__EXERCISE AIM__: Please return the items below without changes, beginning at the line that contains "Screen dimensions: 1306x714" and stopping after the line that contains "pyautogui.click(x=53, y=15)". Leave the pictures out of your answer.

## begin

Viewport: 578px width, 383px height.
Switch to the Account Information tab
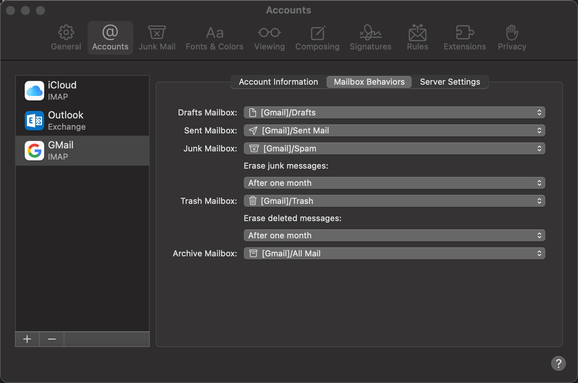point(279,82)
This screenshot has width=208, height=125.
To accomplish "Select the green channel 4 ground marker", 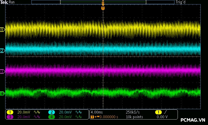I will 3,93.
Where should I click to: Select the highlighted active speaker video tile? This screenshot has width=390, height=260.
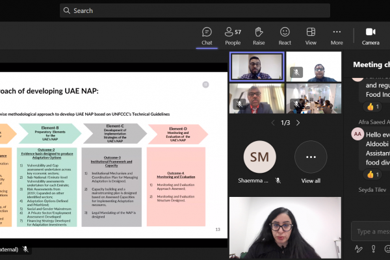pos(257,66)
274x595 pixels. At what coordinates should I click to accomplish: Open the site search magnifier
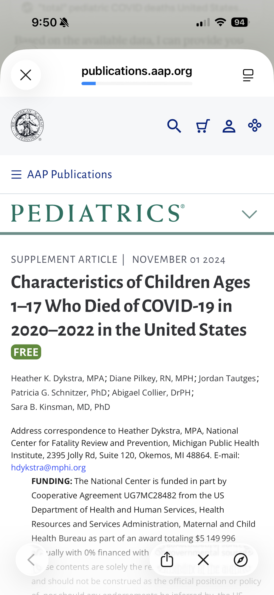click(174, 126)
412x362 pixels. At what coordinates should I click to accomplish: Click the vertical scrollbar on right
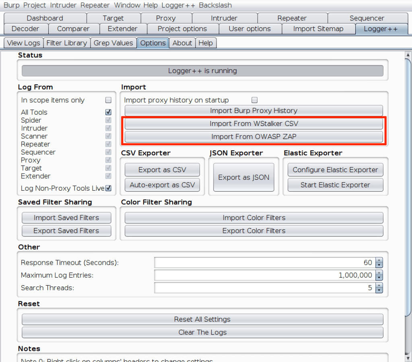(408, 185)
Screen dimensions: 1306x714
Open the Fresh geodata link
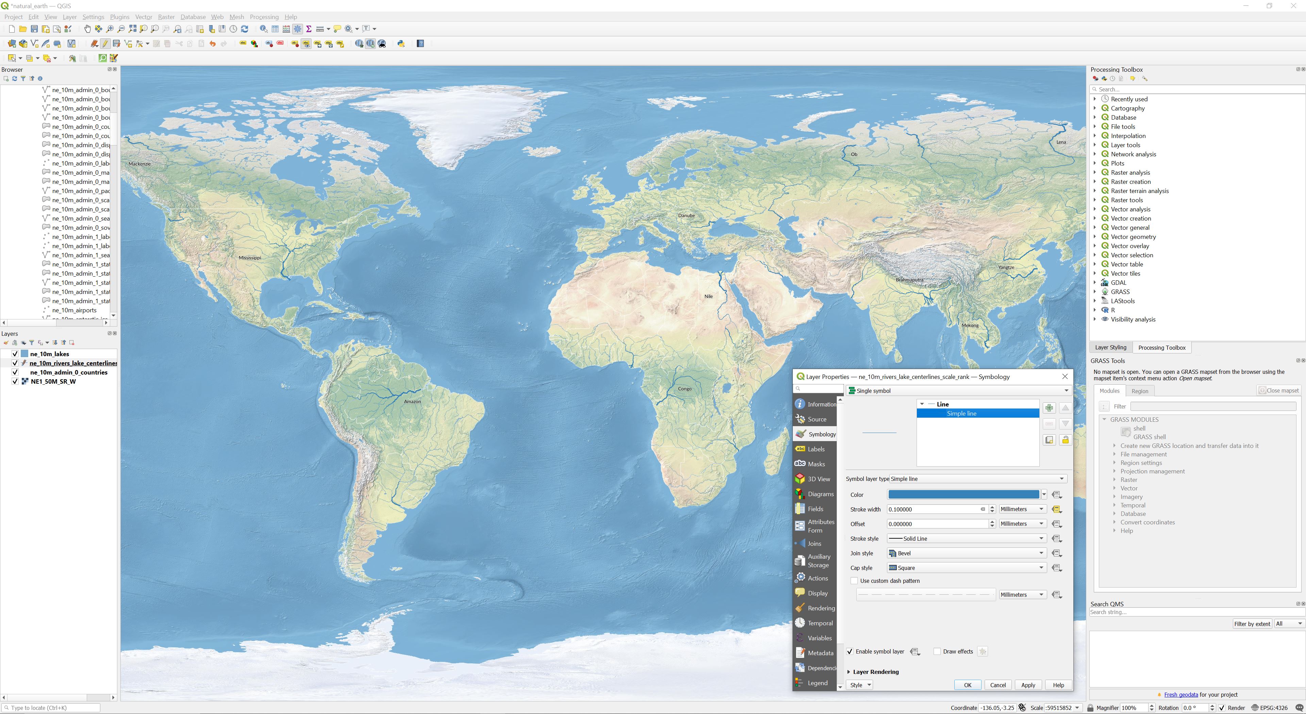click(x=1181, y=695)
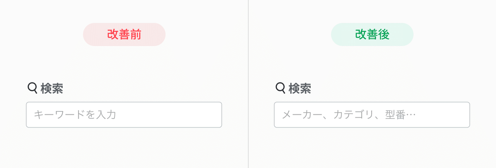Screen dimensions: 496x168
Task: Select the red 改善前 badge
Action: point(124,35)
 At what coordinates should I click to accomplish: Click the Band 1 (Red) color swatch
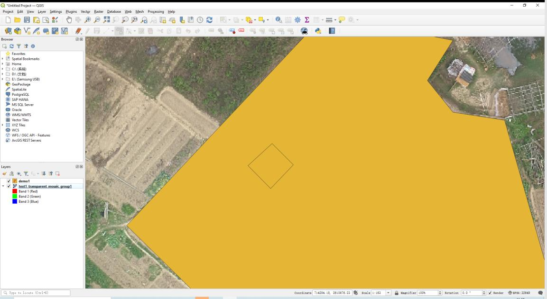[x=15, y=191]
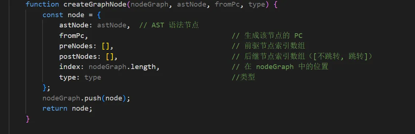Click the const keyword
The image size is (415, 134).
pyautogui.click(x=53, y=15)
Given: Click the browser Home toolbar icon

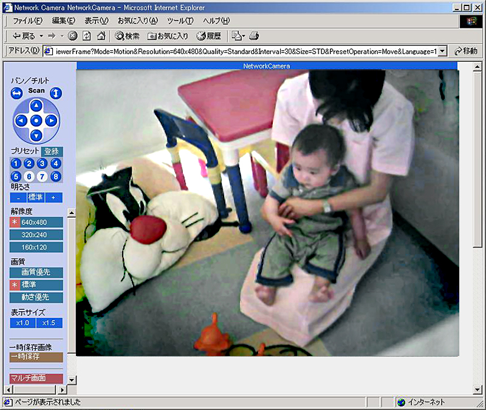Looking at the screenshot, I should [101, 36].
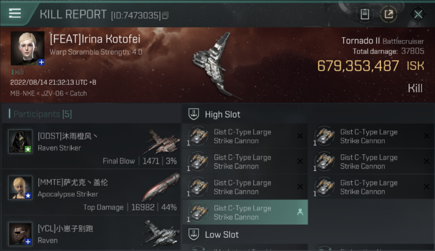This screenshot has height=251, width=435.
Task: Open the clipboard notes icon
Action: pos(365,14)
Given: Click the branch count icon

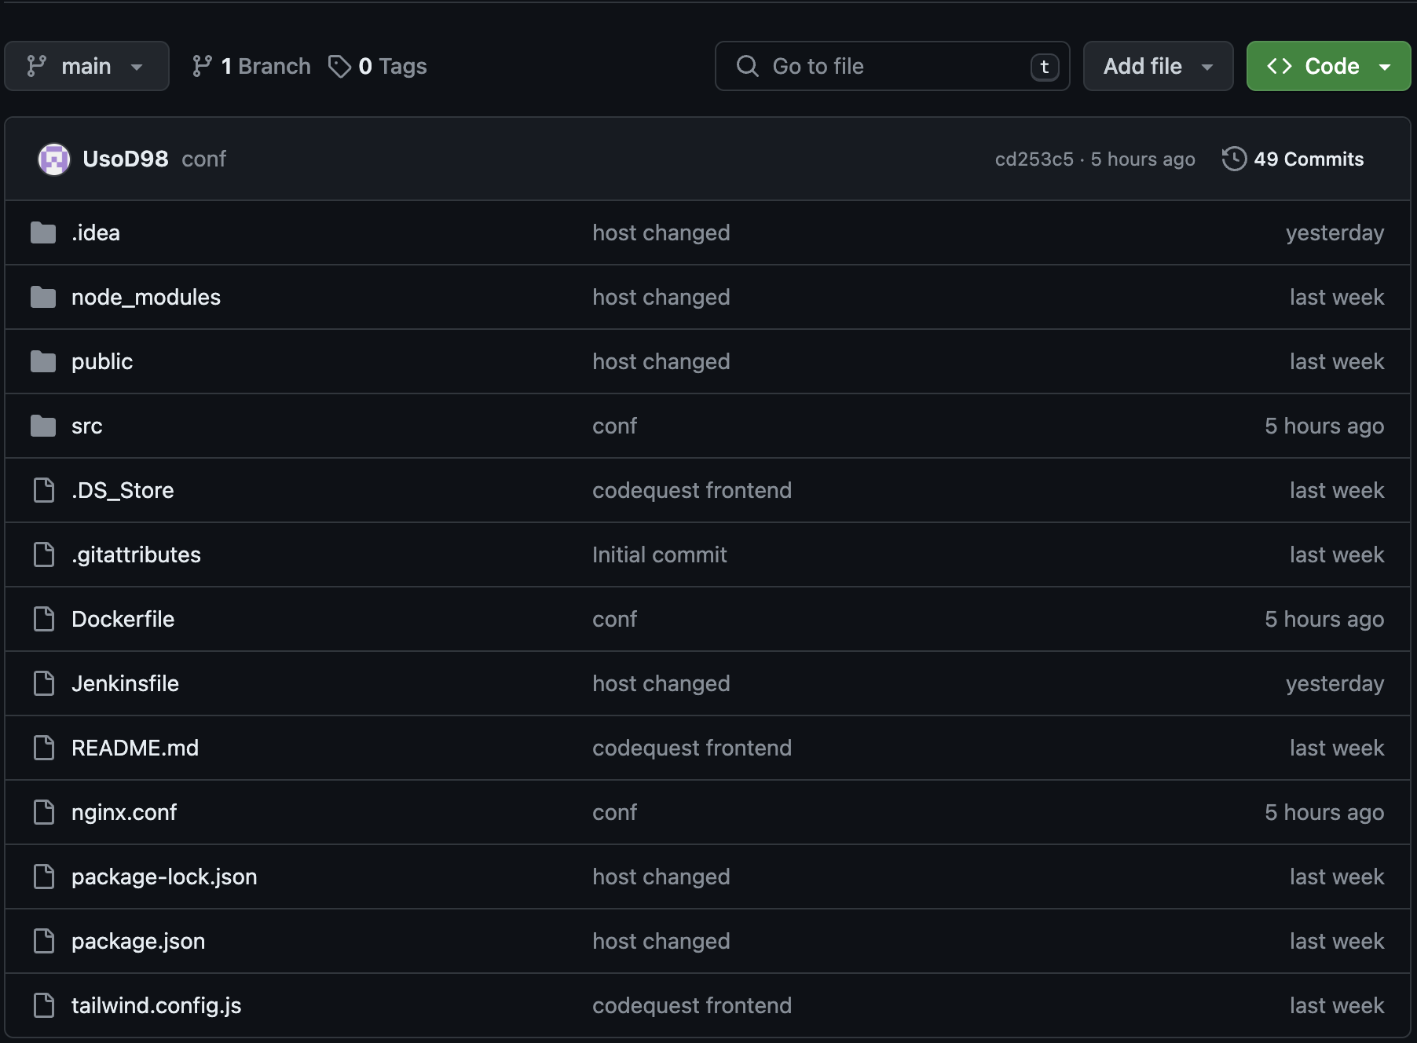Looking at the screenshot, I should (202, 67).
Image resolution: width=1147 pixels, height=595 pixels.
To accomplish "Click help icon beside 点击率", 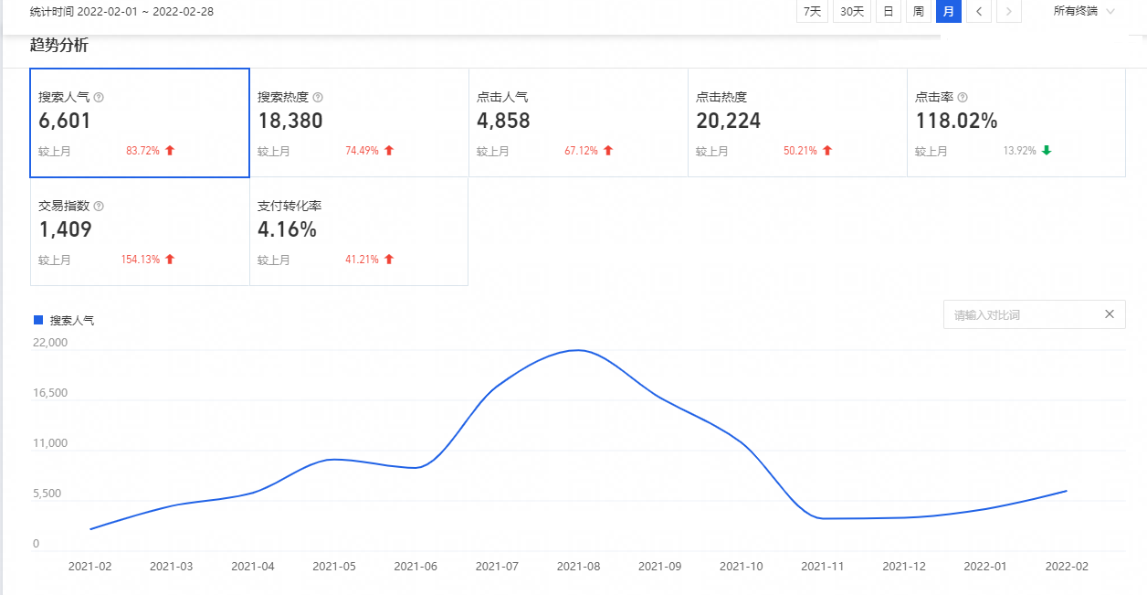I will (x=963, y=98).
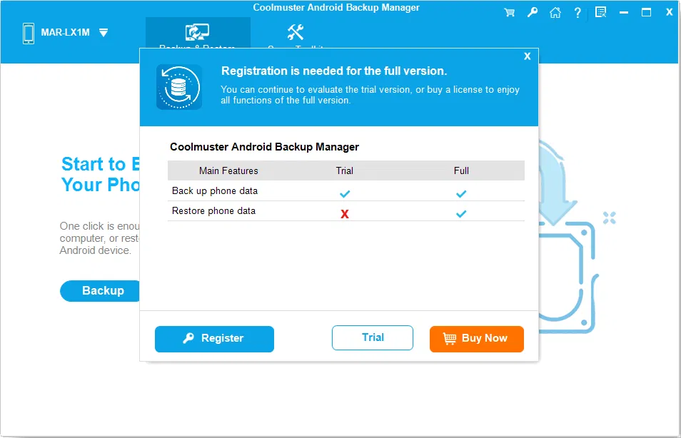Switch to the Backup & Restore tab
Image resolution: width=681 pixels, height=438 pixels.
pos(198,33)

## end

__RESPONSE__:
Screen dimensions: 1306x714
Open the Fresh geodata link
click(x=1181, y=695)
Screen dimensions: 496x168
Task: Select the red 改善前 badge
Action: point(124,35)
 At what coordinates should I click to accomplish: Click the Band 1 (Red) color swatch
[x=15, y=191]
Click the const keyword
The image size is (415, 134).
pyautogui.click(x=53, y=15)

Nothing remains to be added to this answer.